Обеспокоенность решением Госдумы выразил Генсек ООН Бутрос Бутрос Гали.
В сущности, денонсация Беловежских соглашений была первым реальным делом зюгановцев. Не риторикой, не предвыборной демагогией, а реальным, практическим шагом, который они предприняли, пользуясь своим доминирующим положением в Госдуме.
— Для меня здесь важно то, что, по сути дела, это первый случай, когда зюгановцы, российская коммунистическая партия приняла официальное государственное решение, — сказал в интервью РТР Анатолий Чубайс. — Это уже не речь на митинге, это не программа партии, это решение одного из высших государственных органов, которое было продиктовано коммунистами. Иными словами, впервые страна, весь мир получили возможность не просто услышать то, что задумано, что обещается, что произносится, а увидеть то, что делается коммунистами как партией, которая сегодня реально руководит Госдумой… Это показывает, а что же будет делаться и что будет происходить в действительности, если вдруг коммунисты окажутся у власти в июне 1996 года… Впервые лозунги, призывы, обещания восстановить Союз, великое государство оказались облечены в форму практического решения, которое в действительности ведет ровно к противоположному результату. Все то, что нарабатывалось все эти годы, с трудом, с ошибками, но тем не менее нарабатывалось шаг за шагом, кирпичик за кирпичиком по выстраиванию взаимоотношений между Россией и Белоруссией, Россией и Казахстаном, другими бывшими союзными республиками по формированию таможенного союза, десяткам других направлений — все это сегодня поставлено под вопрос… То же самое будет с любыми другими решениями. Когда эти люди хотят восстановить связи между государствами, они их разрушают. Когда эти люди пытаются защитить пенсионеров, они их наказывают. Когда эти люди пытаются поднять зарплату, в действительности они снижают уровень жизни и т. д.
Ельцин: "Разогнать Думу и запретить КПРФ!"

#### ИСХОДНЫЕ ЗАПИСИ:
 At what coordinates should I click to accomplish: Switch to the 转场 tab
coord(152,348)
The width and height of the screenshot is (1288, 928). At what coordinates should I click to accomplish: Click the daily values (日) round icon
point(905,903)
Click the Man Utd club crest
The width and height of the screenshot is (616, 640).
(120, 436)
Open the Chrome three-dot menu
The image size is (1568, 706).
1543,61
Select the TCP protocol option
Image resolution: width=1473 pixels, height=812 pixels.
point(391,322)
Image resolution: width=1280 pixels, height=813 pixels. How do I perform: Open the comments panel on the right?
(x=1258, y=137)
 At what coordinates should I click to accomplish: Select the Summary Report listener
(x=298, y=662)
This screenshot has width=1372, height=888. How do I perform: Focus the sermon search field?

#### ЧТО СДЕЛАТЬ:
1. Почему, согласно тексту о денонсации Беловежских соглашений, Анатолий Чубайс придает этому решению Госдумы особое значение? Ответ дайте в одном–трех предложениях.
2. Переведите на английский язык предложение из текста о денонсации Беловежских соглашений: «Когда эти люди хотят восстановить связи между государствами, они их разрушают».

#### ОТВЕТЫ ПО ЗАДАНИЯМ:
1. По словам Чубайса, это первый случай, когда зюгановцы приняли официальное государственное решение. Это не речь на митинге и не программа партии, а продиктованное коммунистами решение одного из высших государственных органов. Поэтому страна и весь мир впервые смогли не просто услышать обещания коммунистов, а увидеть, что они делают как партия, реально руководящая Госдумой.

2. When these people want to restore ties between states, they destroy them.